A journal is one of those things that you might not feel like doing at the moment but wish you would have done after the fact. 

It’s kind of like the old saying about how nobody likes to write, but everybody likes to have written.

If you don’t take the time to do it, then you’re missing out on years of first-hand field notes that could lead to even more success in the future.

“I’ve kept hunting records for most of my life,” said Dennis Tietje, who primarily hunts in Beauregard Parish. “I can tell you every single deer I’ve killed, what gun I killed it with, what time I killed it… all kinds of little tidbits of information.”

Tietje has killed over 150 deer, and he can’t help but get excited by going back in time and seeing all the little details about each one.

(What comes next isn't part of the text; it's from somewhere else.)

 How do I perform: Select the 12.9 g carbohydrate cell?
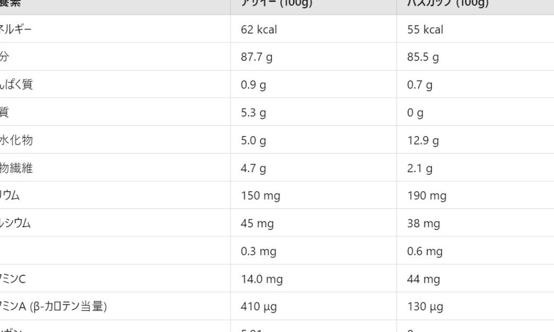coord(423,141)
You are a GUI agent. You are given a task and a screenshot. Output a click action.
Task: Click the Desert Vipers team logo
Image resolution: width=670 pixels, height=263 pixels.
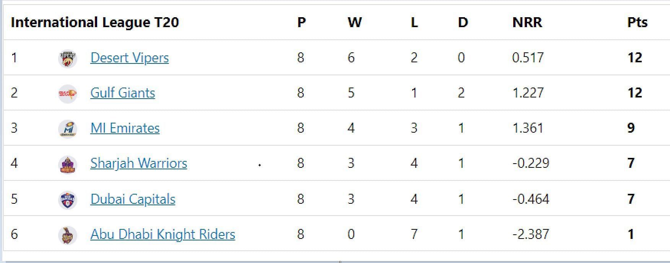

He’s killed 90 percent of those deer in a one-hour window during the morning or evening, but a couple specific times really stand out in his journal.

“Five-fifteen in the afternoon is just magic,” he said. “And you would think first light is the same way in the morning, but my records prove that 8:30 is the time to be paying close attention. I’ve killed several 8- and 10-points at 8:30 in the morning.”

Tietje keeps giving deer the opportunity to step out at first light, but they prove to him time and time again that 8:30 is best.

“That doesn’t mean I can sleep in and get to the stand late, though,” he added. “Take the evening for example. If my journal shows more deer moving at 5:30, I don’t want to wait to 5:15 to get to my stand because I’ll bump them on my way in.”

Rather than wait until the last second, Tietje goes by the two-hour rule. Whether he’s hunting morning or evening, he gets in his stand two hours before whatever the magic time is recorded in his journal for the spot he’s hunting.

“I take a lot of Skittles, M&Ms, and Vienna sausages with me to help me pass the time,” he concluded, “It’s way better to be sitting there and quiet. That way the deer will never know you’re there.”